AIM OF THE TASK: Reproduce each line of the data below word for word, leaving out the pictures.

BEGIN AVAILABLE RECORDS

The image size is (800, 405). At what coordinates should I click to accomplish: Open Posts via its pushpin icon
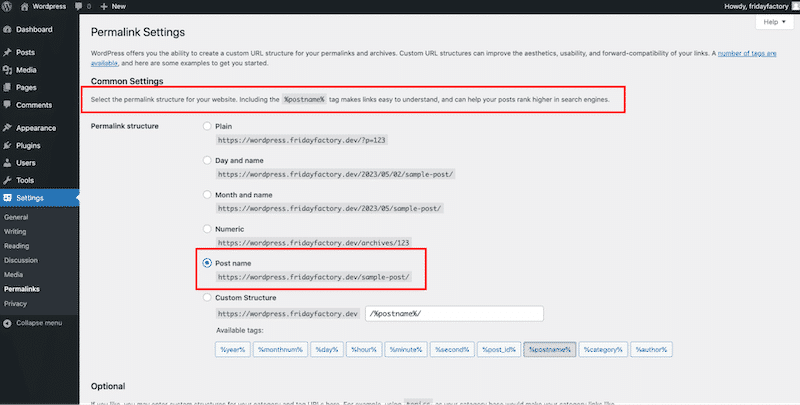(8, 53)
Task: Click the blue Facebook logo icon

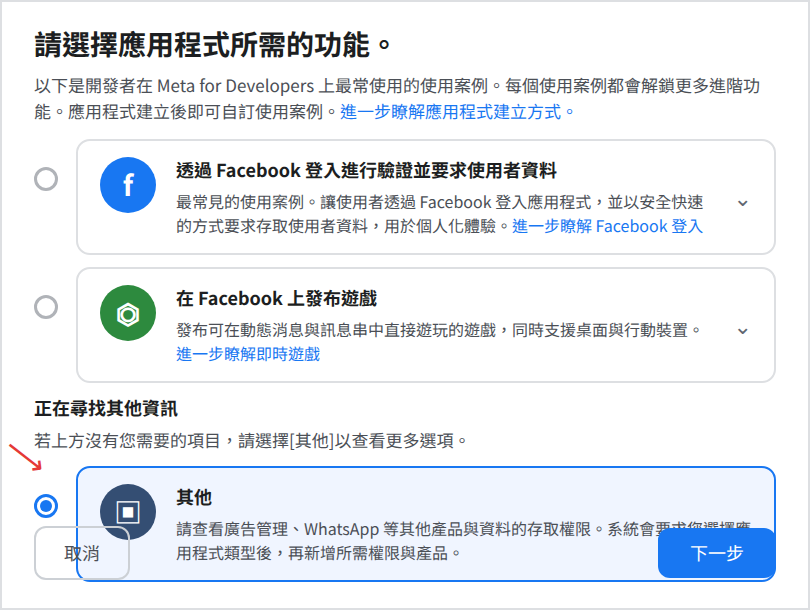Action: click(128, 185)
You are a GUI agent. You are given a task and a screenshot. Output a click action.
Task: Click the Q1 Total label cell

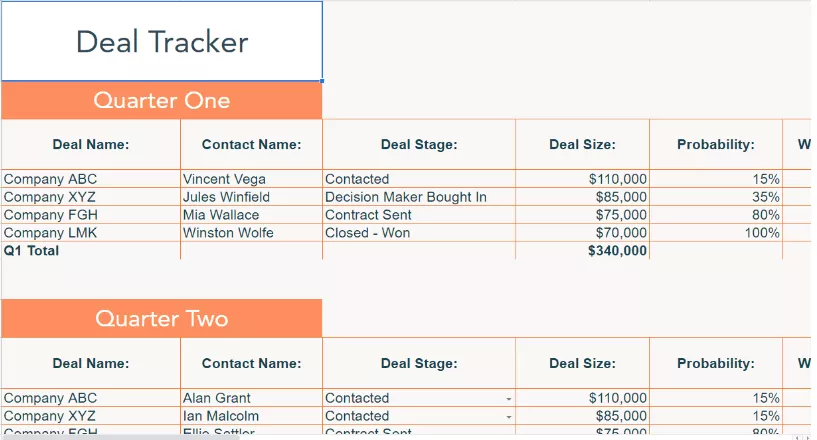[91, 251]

END AVAILABLE RECORDS

SOLUTION:
The image size is (800, 405). At what coordinates should I click to accomplish: Open Posts via its pushpin icon
(8, 53)
Task: Click the blue Facebook logo icon

Action: click(128, 185)
You are a GUI agent. You are given a task and a screenshot. Output a click action.
Task: Click the Q1 Total label cell

[91, 251]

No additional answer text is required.